Documento unico di proprietà: cos’è, a cosa serve e quali sono le novità?

Quali sono le novità a partire dal 1° luglio 2018?

Il decreto dal 1° luglio 2018 introduce il documento unico di circolazione per autoveicoli, motoveicoli e rimorchi.

A cosa serve il documento unico di proprietà?

Il documento unico di proprietà ha lo scopo di razionalizzare una gestione dei dati che sino ad oggi è stata di competenza di due enti e ottimizzare i costi di produzione, archiviazione e controllo a carico dell’amministrazione.

Oggi il certificato di proprietà è di competenza dell’Aci e accerta la proprietà di una vettura, mentre la carta di circolazione (nota anche come “libretto”) è rilasciata dalla Motorizzazione Civile e dimostra che il veicolo possiede i requisiti per circolare su strada pubblica.

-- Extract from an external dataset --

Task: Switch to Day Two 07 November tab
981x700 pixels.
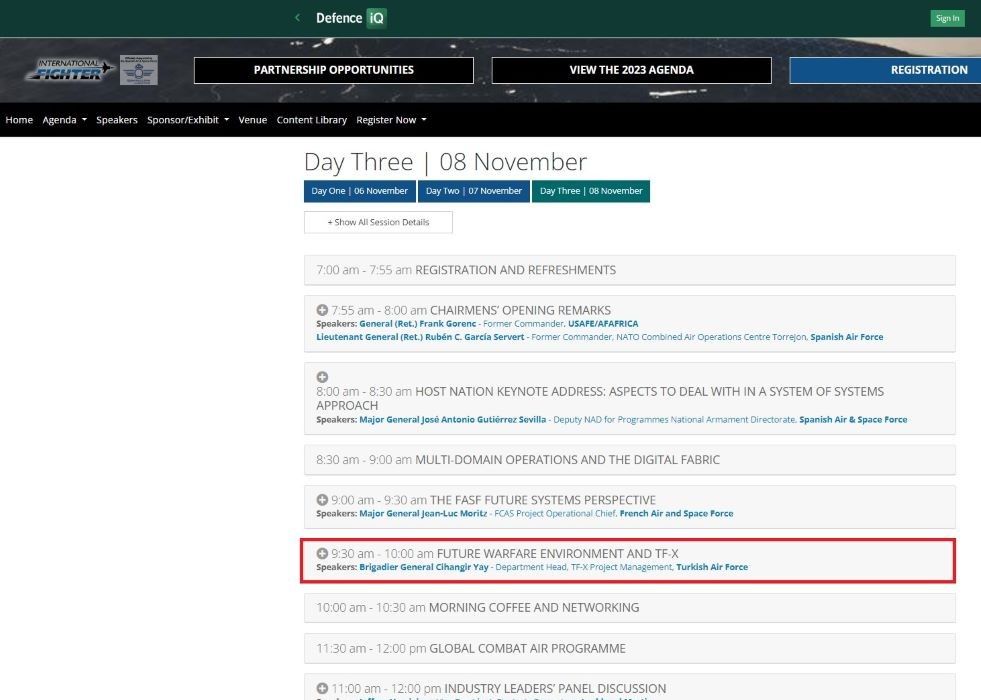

Con l’entrata in vigore del nuovo documento unificato, si dovrà corrispondere una tariffa unica che sostituirà i diritti di Motorizzazione e gli emolumenti per l’iscrizione o la trascrizione di ogni veicolo al Pubblico Registro Automobilistico (PRA).

Cosa succede ai documenti prodotti fino al 1° Luglio 2018?

Tutte le carte di circolazione emesse prima del 1° luglio 2018 manterranno la loro validità.